1. How Sake Measures Up
Masu is a square, traditionally wooden (Japanese Cedar or Cypress) vessel now most commonly used for, and associated with, drinking sake. However it’s roots are actually as a measurement tool, primarily for rice, but also used for things like salt, wheat, and oil. Rumor has it that the association with drinking sake developed during the Edo period, when the custom of trying sake directly from masu after measuring and buying became the prototype for today’s izakaya staple.

The standard volume for a masu is 180ml, or 1 go (合).

2. You’re Probably Doing it Wrong
While most people tend to gravitate toward one of the corners of the box when drinking from a masu, the “proper” way to sip sake is by placing four fingers of right hand on the underside of the masu, then using your thumb to stabilize against the upper edge while sipping from the flat side of the box. Some people like to place a small amount of salt on the corner of masu, going back and forth between salt and sake.

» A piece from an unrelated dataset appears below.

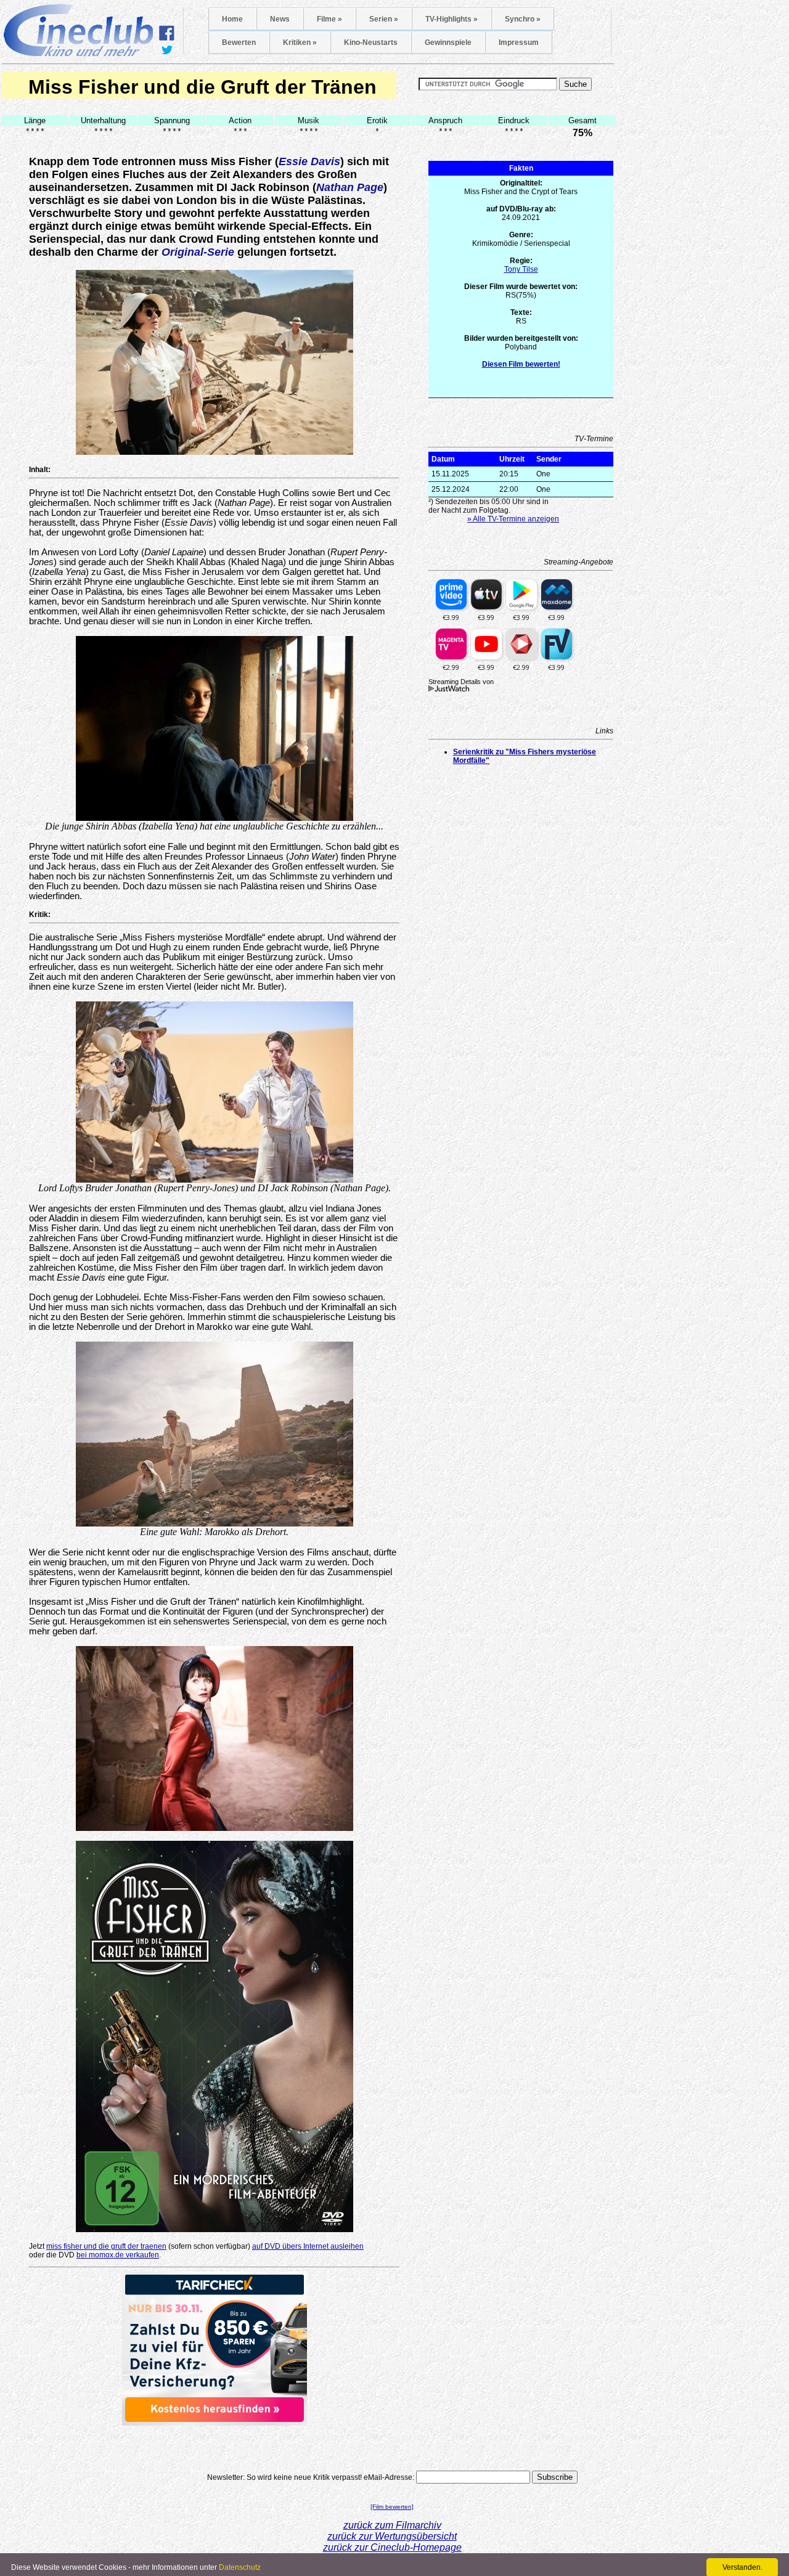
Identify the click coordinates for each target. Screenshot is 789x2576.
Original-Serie (197, 252)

Currently, there is “Mokkiri-sake” which place the glass inside the masu, then pour sake until overflows from the glass. You will see Izakaya’s hospitality by the amount of overflows.

3. Sake Overflow
A common association between sake and drinking from a masu is what is often referred to as mokkiri sake, when the service person places a glass inside of the masu and intentionally overflows it, hence filling the masu to the brim as well.

Although common, it remains a divisive service method. While a good deal of restaurant or bar patrons enjoy the show, many struggle to then actually drink the sake without making a mess of things. Also, while the presentation is designed to communicate the “extra” value that the customer is receiving, it is used deceptively on occasion, as well. The sake may appear to be in abundance, but the actual volume is often vague, or in some cases, less than service standards.